# RECORDS SUPPLIED:
== == ==
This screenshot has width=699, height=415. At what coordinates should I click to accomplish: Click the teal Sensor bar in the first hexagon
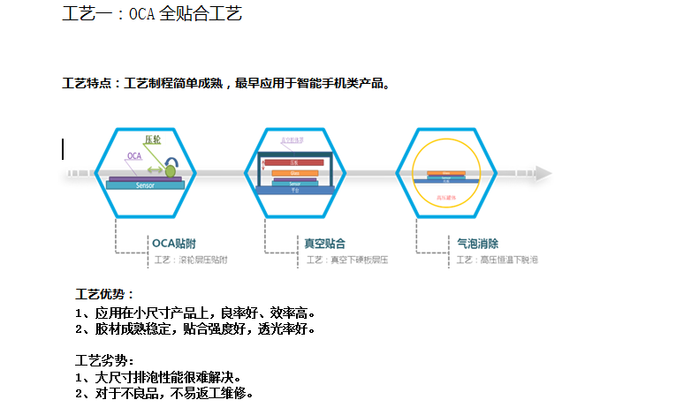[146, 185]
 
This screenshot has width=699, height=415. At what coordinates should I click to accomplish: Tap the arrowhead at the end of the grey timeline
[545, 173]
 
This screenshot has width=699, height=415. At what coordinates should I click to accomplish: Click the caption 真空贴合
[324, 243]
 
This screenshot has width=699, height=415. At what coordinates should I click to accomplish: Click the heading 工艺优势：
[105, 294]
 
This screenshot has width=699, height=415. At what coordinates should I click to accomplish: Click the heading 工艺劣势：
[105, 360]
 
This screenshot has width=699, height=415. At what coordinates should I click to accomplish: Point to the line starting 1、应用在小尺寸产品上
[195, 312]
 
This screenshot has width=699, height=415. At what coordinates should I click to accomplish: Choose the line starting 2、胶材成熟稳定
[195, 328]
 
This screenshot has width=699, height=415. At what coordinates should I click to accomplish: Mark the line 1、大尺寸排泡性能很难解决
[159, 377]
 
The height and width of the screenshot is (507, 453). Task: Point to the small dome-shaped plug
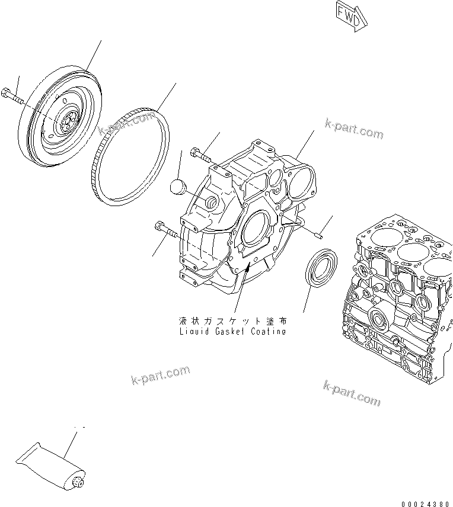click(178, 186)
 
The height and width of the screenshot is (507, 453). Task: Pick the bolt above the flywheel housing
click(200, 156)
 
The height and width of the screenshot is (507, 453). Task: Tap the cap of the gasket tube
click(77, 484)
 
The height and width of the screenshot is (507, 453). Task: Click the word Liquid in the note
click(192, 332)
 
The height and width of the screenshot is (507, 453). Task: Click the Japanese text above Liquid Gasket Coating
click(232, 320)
== == ==
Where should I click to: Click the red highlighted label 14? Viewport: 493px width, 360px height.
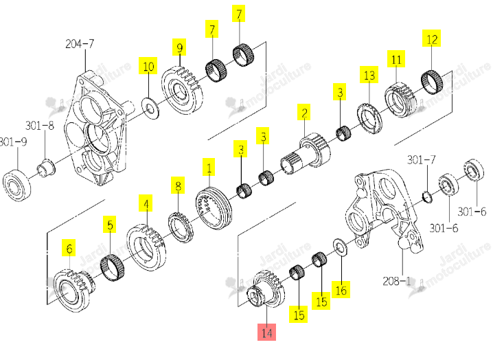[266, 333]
== == ==
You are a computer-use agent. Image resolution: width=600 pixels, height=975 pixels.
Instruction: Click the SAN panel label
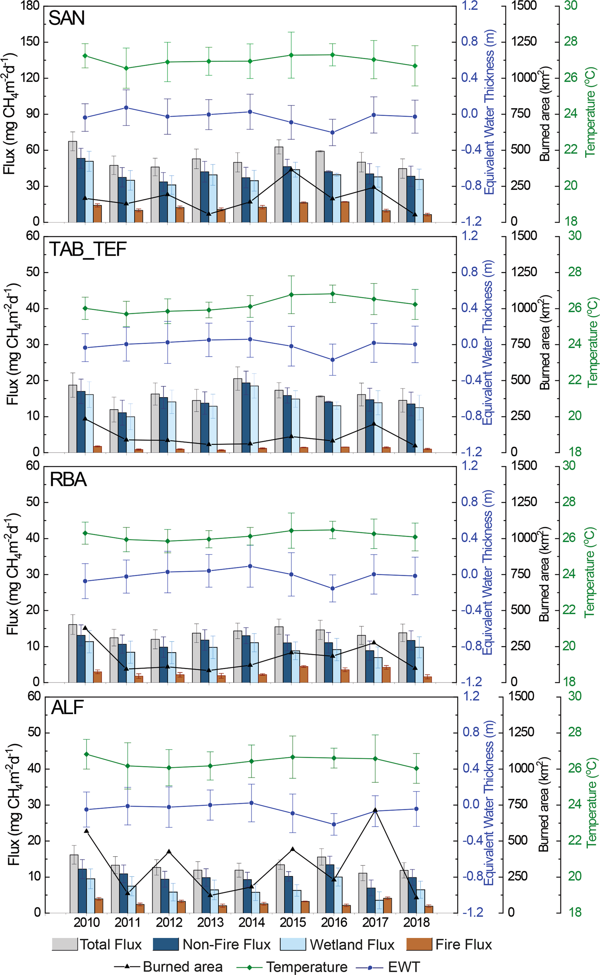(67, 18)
== == ==
# WRITTEN REQUEST:
Please copy out every line of the records from the one containing "the gasket tube" down to the one containing "click(232, 320)", including both of those lines, with no changes.

# EXERCISE RESPONSE:
The height and width of the screenshot is (507, 453). Task: Tap the cap of the gasket tube
click(77, 484)
 
The height and width of the screenshot is (507, 453). Task: Click the word Liquid in the note
click(192, 332)
 
The height and width of the screenshot is (507, 453). Task: Click the Japanese text above Liquid Gasket Coating
click(232, 320)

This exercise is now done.